Almost triple the number is needed in Mersyside.

Meanwhile, in the Leicestershire and Lincolnshire area, and also Lancashire, the workforce would need to more than double to ensure a sustainable caseload for each nurse, the report added.

Amy Bowen, director of service development at the MS Trust, said that high caseloads meant it was harder for staff to be proactive in managing patients, causing them to spend spending increasing amounts of time dealing with crises.

She said: “30,000 people with MS live in areas where their specialist MS nurses are dealing with caseloads more than twice the level considered sustainable for a high quality service. Even in areas where provision is at a better level, people with MS may still have to travel significant distances to reach services.”

Amy Bowen

Amy Bowen

Ms Bowen added: “Everyone with MS should have access to an MS nurse with a sustainable caseload and the MS Trust is providing commissioners and providers with the information they need to focus on improving care for people with MS in their area.”

The report was published today at the MS Trust’s annual conference.

It also included findings from a survey of 236 MS specialist nurses, which found more than a third in England and Wales, and nearly half in Scotland, had seen a reduction to the time available for training in the past 12 months.

Meanwhile, 20 nurses – all based in England – reported that posts in their team had been down-banded in the past year and only three workers had seen posts upgraded.

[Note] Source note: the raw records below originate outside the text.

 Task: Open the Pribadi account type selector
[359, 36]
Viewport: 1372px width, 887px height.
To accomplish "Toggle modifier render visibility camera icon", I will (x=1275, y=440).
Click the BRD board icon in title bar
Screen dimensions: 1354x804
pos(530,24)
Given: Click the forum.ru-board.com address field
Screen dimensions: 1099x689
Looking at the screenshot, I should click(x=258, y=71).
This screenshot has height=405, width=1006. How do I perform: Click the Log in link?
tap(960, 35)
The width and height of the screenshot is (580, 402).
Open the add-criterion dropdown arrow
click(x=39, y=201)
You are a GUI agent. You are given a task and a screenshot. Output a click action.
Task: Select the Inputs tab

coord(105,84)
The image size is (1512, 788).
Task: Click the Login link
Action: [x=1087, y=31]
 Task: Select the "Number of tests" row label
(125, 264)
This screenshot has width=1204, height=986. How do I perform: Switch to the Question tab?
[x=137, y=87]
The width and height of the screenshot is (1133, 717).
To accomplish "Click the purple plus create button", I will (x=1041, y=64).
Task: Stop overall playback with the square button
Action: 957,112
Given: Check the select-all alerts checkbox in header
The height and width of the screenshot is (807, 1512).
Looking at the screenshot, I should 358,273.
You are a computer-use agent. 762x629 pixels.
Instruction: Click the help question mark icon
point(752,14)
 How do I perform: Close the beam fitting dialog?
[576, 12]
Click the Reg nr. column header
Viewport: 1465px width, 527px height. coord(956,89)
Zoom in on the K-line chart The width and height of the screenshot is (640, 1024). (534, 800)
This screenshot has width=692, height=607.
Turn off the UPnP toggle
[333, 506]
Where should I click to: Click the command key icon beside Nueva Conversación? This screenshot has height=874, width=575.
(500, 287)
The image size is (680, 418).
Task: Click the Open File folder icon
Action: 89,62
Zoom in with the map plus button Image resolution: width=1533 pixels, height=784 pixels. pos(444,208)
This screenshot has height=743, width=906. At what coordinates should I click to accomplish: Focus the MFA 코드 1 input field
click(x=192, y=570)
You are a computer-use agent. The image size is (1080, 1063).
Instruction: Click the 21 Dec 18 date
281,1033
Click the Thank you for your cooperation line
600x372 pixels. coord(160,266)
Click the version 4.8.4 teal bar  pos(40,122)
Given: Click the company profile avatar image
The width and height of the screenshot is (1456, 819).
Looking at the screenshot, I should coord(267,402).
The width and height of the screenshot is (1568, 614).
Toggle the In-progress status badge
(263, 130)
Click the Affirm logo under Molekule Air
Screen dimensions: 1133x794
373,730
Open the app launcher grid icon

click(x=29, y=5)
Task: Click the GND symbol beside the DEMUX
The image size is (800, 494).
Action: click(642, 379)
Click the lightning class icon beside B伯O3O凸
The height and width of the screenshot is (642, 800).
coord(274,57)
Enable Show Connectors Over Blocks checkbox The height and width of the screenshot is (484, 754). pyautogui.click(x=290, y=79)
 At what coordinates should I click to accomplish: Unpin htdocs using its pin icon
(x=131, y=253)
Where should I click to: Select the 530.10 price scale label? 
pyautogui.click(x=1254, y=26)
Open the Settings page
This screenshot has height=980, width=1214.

Most nurses who reported that they had had vacancies in their teams in the past 12 months had seen these filled, stated the report.

“Overall, there is a mixed picture of how the NHS financial pressures are affecting MS specialist nurses,” said the report.

It added: ”There is case for cautious optimism around the number of posts, but an ongoing need to ensure that vital training time, post banding and coverage of maternity leave do not become casualties of the need to contain costs or introduce significant risk to service quality and safety.”